Zu erledigende Aufgaben:
a - Fasse den Text über die Linke in zwei Sätzen zusammen.
b - Wogegen richteten sich laut dem Text über die Linke die Proteste in Leipzig, an deren Organisation Pellmann beteiligt war?
c - Führe den Text über die Linke im Anschluss an seinen letzten Satz fort.

Seitenauszug:
------------------------------------------------

Es mag sein, dass ihm noch einige der parteiinternen Strömung der Bewegungslinken, zu denen das Duo Bünger / Gürpinar gezählt wird, verübeln, dass Pellmann nicht frühzeitig mit Wagenknecht gebrochen hat.

Manche befürchten, dass die neue Spitze der parlamentarischen Gruppe sich eher auf Kooperation mit den Ausgetretenen verständigen könnte. Auf jeden Fall ist es möglich, dass da noch alte Kontakte oder womöglich Freundschaften mit den Ex-Linken bestehen.

Rückkehr von Ex-Linken nicht ausgeschlossen?

Das könnte dann hilfreich sind, wenn vielleicht die eine oder der andere aus dem Bündnis Wagenknecht die eigenen bisher vertretenen Grundsätze doch nicht ganz über Bord geworfen hat. Unter den Ausgetretenen sind einige, die noch vor Jahren jede Koalition der Linken mit SPD und Grünen abgelehnt haben. Werden sie schweigen, wenn jetzt Wagenknecht sogar der CDU Avancen macht?

In dieser Beziehung könnte es Brücken geben, über die vielleicht einzelne den Weg zurück antreten können. Was aber noch wichtiger ist: Die Wahl von Reichinnek und Pellmann könnte verhindern, dass im Osten Die Linke ein Desaster erlebt und aus einigen Landtagen fliegt.

Eine Linke, die nicht nur an der Parteispitze, sondern auch in der Abgeordnetengruppe mit der Strömung der Bewegungslinken besetzt ist, dürfte massiv Stimmen verlieren. Jetzt aber sind doch zwei Strömungen in den unterschiedlichen Gremien vertreten, was vielleicht den Stimmenverlust einschränken könnte. Andererseits ist das Duo auch für Bewegungslinke wählbar, wie nicht durch das Leipziger Direktmandat bewiesen ist.

Pellmann war auch maßgeblich an der Organisation von linken Protesten gegen Teuerung und Inflation Anfang September 2022 in Leipzig beteiligt, was auch eine bundesweite Ausstrahlung hatte. Rechte, die sich daran beteiligen wollten, wurden herausgehalten.

------------------------------------------------

Datenauszug:
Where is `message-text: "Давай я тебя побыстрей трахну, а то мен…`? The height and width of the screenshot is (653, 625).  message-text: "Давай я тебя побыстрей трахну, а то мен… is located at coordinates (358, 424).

------------------------------------------------

Lösungen siehe unten:
a - Einige aus der Bewegungslinken könnten Pellmann verübeln, dass er nicht frühzeitig mit Wagenknecht gebrochen hat, doch mögliche alte Kontakte zu den Ausgetretenen könnten Einzelnen Brücken für den Weg zurück bieten. Wichtiger noch könnte die Wahl von Reichinnek und Pellmann verhindern, dass die Linke im Osten ein Desaster erlebt und aus einigen Landtagen fliegt, da nun zwei Strömungen in den Gremien vertreten sind.

b - Gegen Teuerung und Inflation.

c -
Keine Niederlage der Bewegungslinken

Zudem ist das Wahlergebnis auch für Bewegungslinke keine Niederlage. Da sie im Parteivorstand die Mehrheit haben, ist das Wahlergebnis der Parlamentsgruppe nach Außen ein Signal: Es gib auch nach dem Austritt von Wagenknecht und Co. noch unterschiedliche Strömungen in der Partei. Das ist fast überlebensnotwendig, denn nur mit der Bewegungslinken würde Die Linke nicht mehr im Bundestag vertreten sein.

Sie könnte nicht so stark in der ehemaligen BRD und einigen Großstädten zulegen, um die Verluste in der ehemaligen DDR auszugleichen. Zudem könnte die Bewegungslinke das tun, was ja eigentlich ihr Anspruch ist. Arbeit an der Basis machen.

Linke Basisarbeit als eigene Stärke

Das haben auch die Einzelpersonen aus verschiedenen außerparlamentarischen Gruppen angekündigt, die unter dem Motto „Wann, wenn nicht jetzt“, nach dem Abgang von Wagenknecht und Co. in Die Linke eingetreten sind. Sie haben richtig erkannt, dass es weniger um einige Posten in Parlamentsgruppen geht, sondern um Basisarbeit.

In dieser Hinsicht könnte doch der Ausgang der Vorstandswahl sogar einen positiven Effekt haben.statt in der Parlamentsgruppe oft kleinteilige Kompromisse zu verkaufen, setzten sich Bewegungslinke ein, wenn es gegen Abschiebungen, rechte Treffen oder klimaschädliche Projekte geht. So würde auch auf die eigene Partei Druck von links ausgeübt.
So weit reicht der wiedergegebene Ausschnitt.